3. 🧠 deploy_policy.py

You need to implement the following methods in deploy_policy.py:

3.1 encode_obs(obs: dict) -> dict

Optional. This function is used to preprocess the raw environment observation (e.g., color channel normalization, reshaping, etc.). If not needed, it can be left unchanged.


3.2 get_model(usr_args: dict) -> Any

Required. This function receives the full configuration from deploy_policy.yml via usr_args and must return the initialized model. You can define your own loading logic here, including parsing checkpoints and network parameters.


3.3 eval(env, model, observation, instruction) -> Any

Required. The main evaluation loop. Given the current environment instance, model, and observation (as a dictionary), and a natural language instruction (string), this function must compute the next action and execute it in the environment.


3.4 update_obs(obs: dict) -> None

Optional.

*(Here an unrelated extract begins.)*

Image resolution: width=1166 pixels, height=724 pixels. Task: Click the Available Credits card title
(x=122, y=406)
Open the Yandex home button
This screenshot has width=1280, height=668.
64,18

Used to update any internal state of the model or observation buffer. Useful if your model requires a history of frames or a memory-based context.

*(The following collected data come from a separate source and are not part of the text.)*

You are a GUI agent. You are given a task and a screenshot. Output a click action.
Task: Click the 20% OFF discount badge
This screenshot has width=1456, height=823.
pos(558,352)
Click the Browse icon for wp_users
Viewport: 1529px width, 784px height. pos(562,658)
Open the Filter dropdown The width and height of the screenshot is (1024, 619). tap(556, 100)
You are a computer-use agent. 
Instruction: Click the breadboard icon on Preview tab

3.5 get_action(model, obs: dict) -> Any

Optional. Given a model and current observation, return the action to be executed. This is useful if action computation is separated from the evaluation loop.


3.6 reset_model() -> None

Optional but recommended. This function is called before the evaluation of each episode, allowing you to reset model states such as recurrent memory, history buffers, or context encodings.


4. 📌 Notes

  • The variable instruction is a string containing the language command describing the task. You can choose how (or whether) to use it.
  • Your policy should be compatible with the input/output format expected by the simulator.